Skip to main content

The effectiveness and cost-effectiveness of price increases and other tobacco control policies. In Tobacco Control in Developing Countries. pp 427 - 447

Publication Source

Ranson, M.K., Jha, P., Chaloupka, F.J. et al. 2000

Publication Title

The World Bank

Publication Type

Book chapter

e-lib-feature-image

Abstract

This chapter provides conservative estimates of the effectiveness and cost-effectiveness of tobacco-control policies. Using a model of the cohort of smokers alive in 1995, we find that tax increases that would raise the real price of cigarettes by 10% worldwide would cause about 42 million of these smokers to quit. This price increase would prevent a minimum of 10 million tobacco-related deaths.A combined set of non-price measures (such as comprehensive bans on advertising and promotion, bans on smoking in public places, prominent warning labels, and mass information) would cause some 23 million smokers alive in 1995 to quit and would prevent 5 million deaths.

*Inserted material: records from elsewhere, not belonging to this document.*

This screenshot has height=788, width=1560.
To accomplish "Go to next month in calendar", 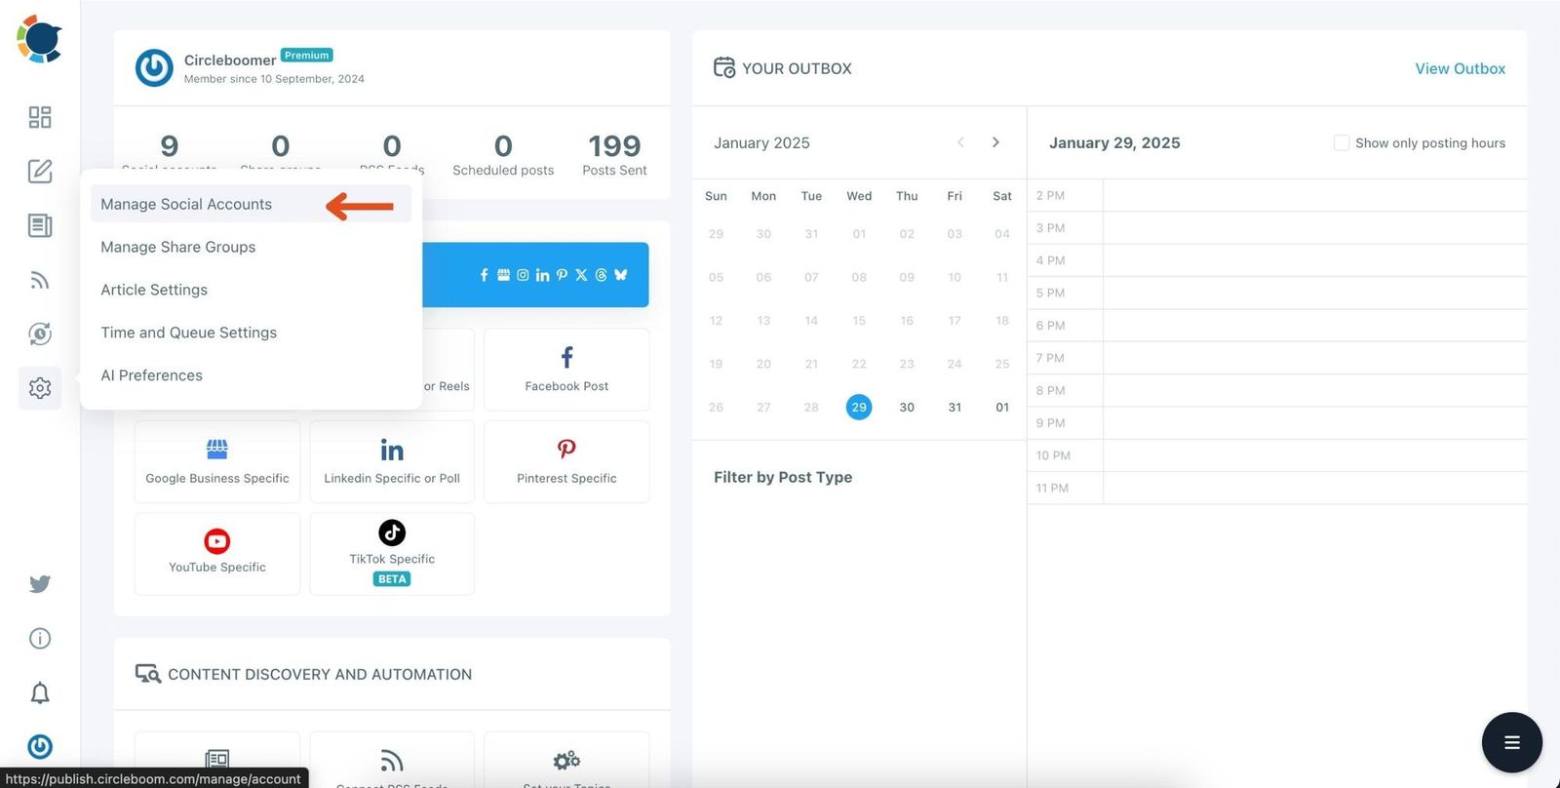I will click(x=995, y=142).
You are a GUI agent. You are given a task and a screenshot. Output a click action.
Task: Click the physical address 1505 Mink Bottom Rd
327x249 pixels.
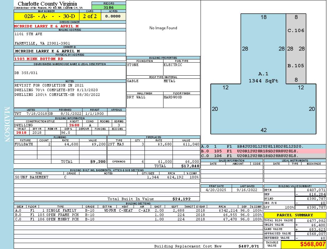pos(39,59)
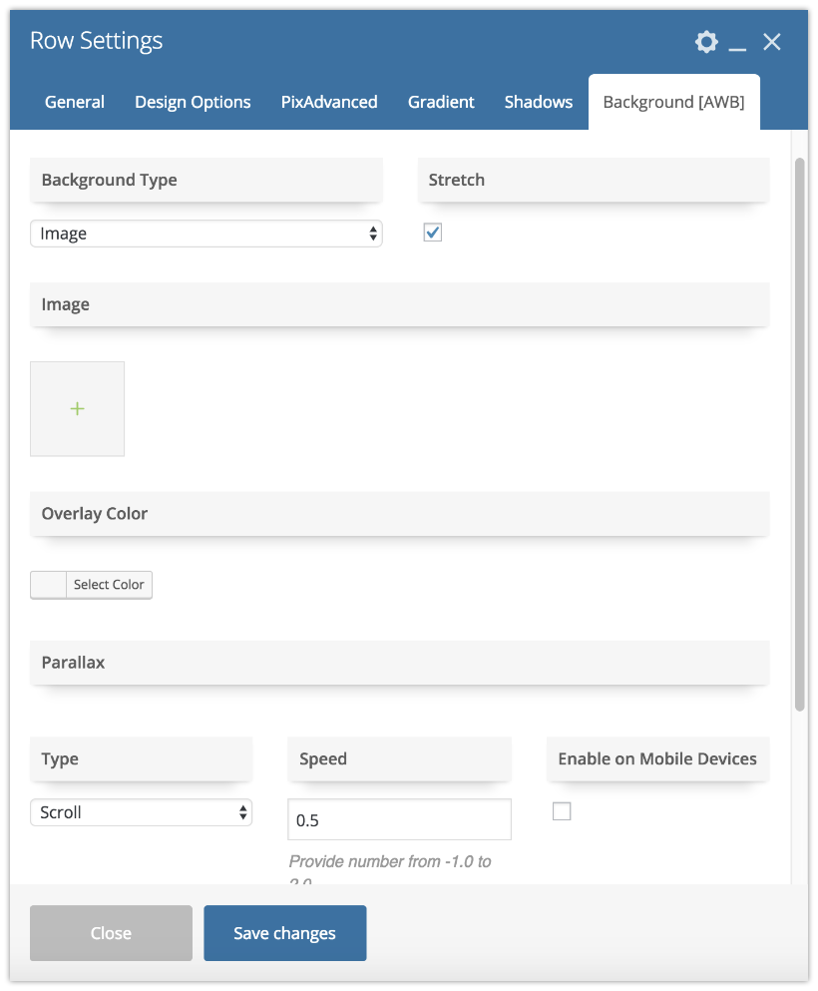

The non-price measures are assumed to have an effectiveness of 2%—a conservative assumption. Increased use of nicotine-replacement therapies (NRTs), with an assumed effectiveness of 0.5%, would enable some 6 million smokers alive in 1995 to quit and would avert 1 million deaths. The cost-effectiveness of these interventions in low-income and middle-income countries has also been estimated. By weighing the public-sector costs of implementing and running tobacco-control programs against the years of healthy life saved, measured in disability-adjusted life years, or DALYs,we find that price increases on tobacco would be cost-effective in many circumstances. Depending on various assumptions, price increases could cost between US $4 and $34 per DALY in low-income and middle-income countries. Non-price measures are also cost-effective, ranging from $34 to $685 per DALY in low-income and middle-income countries. NRTs with public provision are also cost-effective in low-income and middle-income countries, ranging from $276 to $851 per DALY. Given that, in practice, there is substantial local variation in the likely effectiveness and costs of these interventions, local assessments are required to guide policy.